■ PAGE ■
— BEGIN —
# Ik wil je kussen onder de sterren (underneath)



## UK2NL

How do you say "Underneath".
Ik wil zeggen -

"Laten we naar het park gaan, Ik wil je (Underneath) de steren kussen"


Let's go to the park, I want to kiss you underneath the stars.

Dank u wel.!


----------



## Frank06

Hi,



UK2NL said:


> "Laten we naar het park gaan, *i*k wil je (Underneath) de ste*r*ren kussen*.*"



_Underneath_ can be translated by _onder_. But in this particular case I'd go for  _onder de sterren*hemel*_ rather than just _onder de sterren_.

Groetjes,

Frank


----------



## UK2NL

Hello,

Thanks for the answer!

Just one question - Sterren is stars, how do you translate the addition "Hemel"

Shine perhaps??
Thanks, 

and if this is the word for shine, can it be used in the same with with "Zon" or "Man" for example? zonhemel?

lol no idea if it even means shine, but thanks anyway.

Chris.


----------



## Frank06

Hi,

I am sorry, I should have explained the word.


UK2NL said:


> Just one question - Sterren is stars, how do you translate the addition "Hemel"


- Hemel means sky (or heaven, but not in this sentence).
 - Zonnehemel does exist too, but that's something completely different.
- Shine could be translated as schijn, but we'd say maneschaan and zonneschijn. Sterrenschijn strikes me as very odd (though theoretically possible).

Groetjes,

Frank


----------



## Joannes

*Hemel* means 'sky' (and 'heaven'). You cannot say *zonnehemel* or *manehemel*, because I guess what is understood with *sterrenhemel* is that it is a sky full of stars (imagine one full of suns / moons..).

'Shine' would be *schijn*; so you'd have *zonneschijn* 'sunshine' and *maneschijn* 'moonlight' -- *sterrenschijn* sounds odd though, I'd rather say *sterrenlicht* or a periphrastic *het licht van de sterren*.

Edit: Ok, very happy to confirm everything you've said, Frank. 
Didn't know there where people that say *zonnehemel* to refer to a *zonnebank* though.


----------



## HKK

I don't really see what's wrong with "onder de sterren". For example, when the weather is warm and there's no wind, one could imagine sleeping under the stars, "onder de sterren slapen".

About kussen, I have never liked this word. I think it sounds too matter-of-factly and not very romantic at all. On the other hand "zoenen" feels like a very Netherlands-Dutch word, and suited better for kissing a family member or friend on the cheek than for a lover's kiss. If I'm the only one who thinks so then I guess this is an off-topic comment (for which my potential apologies), but maybe some of you have the same or different connotations so we can discuss them.


----------



## Frank06

Hi,


HKK said:


> I don't really see what's wrong with "onder de sterren". For example, when the weather is warm and there's no wind, one could imagine sleeping under the stars, "onder de sterren slapen".


Sleeping, yes, but kissing??? ;-).
— END —
[Rows of pointing data]
— BEGIN —
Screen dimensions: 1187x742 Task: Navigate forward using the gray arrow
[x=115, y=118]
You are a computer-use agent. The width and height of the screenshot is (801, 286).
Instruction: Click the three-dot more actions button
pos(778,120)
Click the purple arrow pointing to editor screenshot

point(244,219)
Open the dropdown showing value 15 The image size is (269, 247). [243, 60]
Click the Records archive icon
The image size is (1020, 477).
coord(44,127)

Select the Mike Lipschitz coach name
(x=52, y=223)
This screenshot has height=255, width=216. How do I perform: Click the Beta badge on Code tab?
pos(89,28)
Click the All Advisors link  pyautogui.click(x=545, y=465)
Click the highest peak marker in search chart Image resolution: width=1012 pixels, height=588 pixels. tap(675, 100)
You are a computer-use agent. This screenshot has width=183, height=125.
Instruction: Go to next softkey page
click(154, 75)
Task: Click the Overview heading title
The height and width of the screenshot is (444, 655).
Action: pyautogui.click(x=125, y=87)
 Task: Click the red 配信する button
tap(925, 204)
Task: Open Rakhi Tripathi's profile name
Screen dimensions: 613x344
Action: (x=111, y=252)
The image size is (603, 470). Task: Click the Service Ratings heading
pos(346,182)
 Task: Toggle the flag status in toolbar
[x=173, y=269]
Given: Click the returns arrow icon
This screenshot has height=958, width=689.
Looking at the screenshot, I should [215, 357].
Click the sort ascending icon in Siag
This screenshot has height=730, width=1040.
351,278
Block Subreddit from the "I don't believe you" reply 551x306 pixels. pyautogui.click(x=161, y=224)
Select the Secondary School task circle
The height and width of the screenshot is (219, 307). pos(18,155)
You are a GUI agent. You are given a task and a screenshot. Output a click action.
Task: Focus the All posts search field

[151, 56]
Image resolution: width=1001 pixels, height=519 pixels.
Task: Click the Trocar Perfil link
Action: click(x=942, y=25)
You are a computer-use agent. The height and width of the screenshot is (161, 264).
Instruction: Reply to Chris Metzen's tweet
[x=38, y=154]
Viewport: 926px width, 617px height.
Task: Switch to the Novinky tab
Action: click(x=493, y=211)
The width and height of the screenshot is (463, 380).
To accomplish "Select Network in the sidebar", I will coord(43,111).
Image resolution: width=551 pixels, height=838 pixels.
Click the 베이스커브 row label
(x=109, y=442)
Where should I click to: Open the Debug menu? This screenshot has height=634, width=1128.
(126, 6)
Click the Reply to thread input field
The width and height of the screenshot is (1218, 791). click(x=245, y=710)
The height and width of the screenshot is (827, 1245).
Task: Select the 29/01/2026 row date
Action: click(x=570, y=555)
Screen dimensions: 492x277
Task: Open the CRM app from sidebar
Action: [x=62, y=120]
— END —
■ EXERCISE REQUIREMENTS ■
(1) In the Dutch translation thread, what does Frank06 say "hemel" means?
(2) Name every user who posts in the Dutch translation thread.

■ FINAL RESULTS ■
(1) Sky (or heaven, though not in this sentence).

(2) UK2NL, Frank06, Joannes, HKK